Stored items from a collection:
##############################

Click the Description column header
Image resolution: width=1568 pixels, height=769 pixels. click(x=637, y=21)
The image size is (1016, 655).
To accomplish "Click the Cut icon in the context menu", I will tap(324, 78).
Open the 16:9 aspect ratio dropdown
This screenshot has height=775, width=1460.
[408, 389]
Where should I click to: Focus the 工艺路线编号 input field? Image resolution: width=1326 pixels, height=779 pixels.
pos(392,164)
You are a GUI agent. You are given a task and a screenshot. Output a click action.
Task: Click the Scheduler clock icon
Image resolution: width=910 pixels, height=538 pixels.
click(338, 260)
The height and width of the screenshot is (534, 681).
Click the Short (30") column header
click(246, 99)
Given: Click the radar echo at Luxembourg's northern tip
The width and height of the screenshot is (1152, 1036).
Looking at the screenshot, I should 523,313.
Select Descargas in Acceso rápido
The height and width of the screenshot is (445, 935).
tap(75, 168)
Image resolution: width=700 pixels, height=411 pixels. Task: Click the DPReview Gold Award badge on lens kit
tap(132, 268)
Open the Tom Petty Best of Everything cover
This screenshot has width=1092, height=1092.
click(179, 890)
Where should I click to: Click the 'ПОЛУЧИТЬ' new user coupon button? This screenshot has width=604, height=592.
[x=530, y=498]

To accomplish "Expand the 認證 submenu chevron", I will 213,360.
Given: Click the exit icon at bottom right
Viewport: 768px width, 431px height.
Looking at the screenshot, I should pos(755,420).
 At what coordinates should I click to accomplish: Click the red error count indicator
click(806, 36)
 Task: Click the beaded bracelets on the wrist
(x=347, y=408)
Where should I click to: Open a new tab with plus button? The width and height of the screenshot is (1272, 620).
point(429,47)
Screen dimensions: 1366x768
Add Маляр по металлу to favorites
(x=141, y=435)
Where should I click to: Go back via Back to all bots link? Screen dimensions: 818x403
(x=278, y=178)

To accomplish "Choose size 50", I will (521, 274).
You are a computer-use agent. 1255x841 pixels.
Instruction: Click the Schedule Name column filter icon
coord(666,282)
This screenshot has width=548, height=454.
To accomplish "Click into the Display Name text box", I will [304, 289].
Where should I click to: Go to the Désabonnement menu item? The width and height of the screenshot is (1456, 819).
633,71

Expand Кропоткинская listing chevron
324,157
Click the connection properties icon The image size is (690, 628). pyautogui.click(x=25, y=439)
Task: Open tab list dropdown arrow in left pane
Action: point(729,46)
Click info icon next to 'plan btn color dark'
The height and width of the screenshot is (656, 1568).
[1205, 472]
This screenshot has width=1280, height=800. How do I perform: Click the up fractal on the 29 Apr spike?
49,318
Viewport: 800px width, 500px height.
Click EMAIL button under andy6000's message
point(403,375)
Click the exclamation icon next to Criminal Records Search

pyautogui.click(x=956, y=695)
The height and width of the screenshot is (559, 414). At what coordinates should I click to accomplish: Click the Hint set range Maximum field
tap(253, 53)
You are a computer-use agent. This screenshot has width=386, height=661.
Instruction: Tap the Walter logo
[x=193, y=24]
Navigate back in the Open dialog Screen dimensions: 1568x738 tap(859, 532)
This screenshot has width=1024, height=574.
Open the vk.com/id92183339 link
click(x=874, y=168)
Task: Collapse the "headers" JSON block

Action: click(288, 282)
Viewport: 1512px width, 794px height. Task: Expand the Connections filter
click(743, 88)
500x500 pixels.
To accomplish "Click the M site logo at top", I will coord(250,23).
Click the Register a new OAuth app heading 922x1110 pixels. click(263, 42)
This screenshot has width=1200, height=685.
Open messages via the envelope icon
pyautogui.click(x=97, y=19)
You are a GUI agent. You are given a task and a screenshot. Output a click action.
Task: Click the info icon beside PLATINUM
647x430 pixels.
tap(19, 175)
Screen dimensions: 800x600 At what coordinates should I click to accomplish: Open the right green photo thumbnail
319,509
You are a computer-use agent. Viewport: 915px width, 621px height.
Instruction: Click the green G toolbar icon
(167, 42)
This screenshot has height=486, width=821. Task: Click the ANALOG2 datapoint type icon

##############################

What is needed: Output the full set of entries exactly as they were given.

Output for this exercise:
Click the Description column header
Image resolution: width=1568 pixels, height=769 pixels. click(x=637, y=21)
The image size is (1016, 655).
To accomplish "Click the Cut icon in the context menu", I will tap(324, 78).
Open the 16:9 aspect ratio dropdown
This screenshot has height=775, width=1460.
[408, 389]
Where should I click to: Focus the 工艺路线编号 input field? Image resolution: width=1326 pixels, height=779 pixels.
pos(392,164)
You are a GUI agent. You are given a task and a screenshot. Output a click action.
Task: Click the Scheduler clock icon
Image resolution: width=910 pixels, height=538 pixels.
click(338, 260)
The height and width of the screenshot is (534, 681).
Click the Short (30") column header
click(246, 99)
Given: Click the radar echo at Luxembourg's northern tip
The width and height of the screenshot is (1152, 1036).
Looking at the screenshot, I should 523,313.
Select Descargas in Acceso rápido
The height and width of the screenshot is (445, 935).
tap(75, 168)
Image resolution: width=700 pixels, height=411 pixels. Task: Click the DPReview Gold Award badge on lens kit
tap(132, 268)
Open the Tom Petty Best of Everything cover
This screenshot has width=1092, height=1092.
click(179, 890)
Where should I click to: Click the 'ПОЛУЧИТЬ' new user coupon button? This screenshot has width=604, height=592.
[x=530, y=498]

To accomplish "Expand the 認證 submenu chevron", I will 213,360.
Given: Click the exit icon at bottom right
Viewport: 768px width, 431px height.
Looking at the screenshot, I should pos(755,420).
 At what coordinates should I click to accomplish: Click the red error count indicator
click(806, 36)
 Task: Click the beaded bracelets on the wrist
(x=347, y=408)
Where should I click to: Open a new tab with plus button? The width and height of the screenshot is (1272, 620).
point(429,47)
Screen dimensions: 1366x768
Add Маляр по металлу to favorites
(x=141, y=435)
Where should I click to: Go back via Back to all bots link? Screen dimensions: 818x403
(x=278, y=178)

To accomplish "Choose size 50", I will (521, 274).
You are a computer-use agent. 1255x841 pixels.
Instruction: Click the Schedule Name column filter icon
coord(666,282)
This screenshot has width=548, height=454.
To accomplish "Click into the Display Name text box", I will [304, 289].
Where should I click to: Go to the Désabonnement menu item? The width and height of the screenshot is (1456, 819).
633,71

Expand Кропоткинская listing chevron
324,157
Click the connection properties icon The image size is (690, 628). pyautogui.click(x=25, y=439)
Task: Open tab list dropdown arrow in left pane
Action: point(729,46)
Click info icon next to 'plan btn color dark'
The height and width of the screenshot is (656, 1568).
[1205, 472]
This screenshot has width=1280, height=800. How do I perform: Click the up fractal on the 29 Apr spike?
49,318
Viewport: 800px width, 500px height.
Click EMAIL button under andy6000's message
point(403,375)
Click the exclamation icon next to Criminal Records Search

pyautogui.click(x=956, y=695)
The height and width of the screenshot is (559, 414). At what coordinates should I click to accomplish: Click the Hint set range Maximum field
tap(253, 53)
You are a computer-use agent. This screenshot has width=386, height=661.
Instruction: Tap the Walter logo
[x=193, y=24]
Navigate back in the Open dialog Screen dimensions: 1568x738 tap(859, 532)
This screenshot has width=1024, height=574.
Open the vk.com/id92183339 link
click(x=874, y=168)
Task: Collapse the "headers" JSON block

Action: click(288, 282)
Viewport: 1512px width, 794px height. Task: Expand the Connections filter
click(743, 88)
500x500 pixels.
To accomplish "Click the M site logo at top", I will coord(250,23).
Click the Register a new OAuth app heading 922x1110 pixels. click(263, 42)
This screenshot has width=1200, height=685.
Open messages via the envelope icon
pyautogui.click(x=97, y=19)
You are a GUI agent. You are given a task and a screenshot. Output a click action.
Task: Click the info icon beside PLATINUM
647x430 pixels.
tap(19, 175)
Screen dimensions: 800x600 At what coordinates should I click to accomplish: Open the right green photo thumbnail
319,509
You are a computer-use agent. Viewport: 915px width, 621px height.
Instruction: Click the green G toolbar icon
(167, 42)
This screenshot has height=486, width=821. Task: Click the ANALOG2 datapoint type icon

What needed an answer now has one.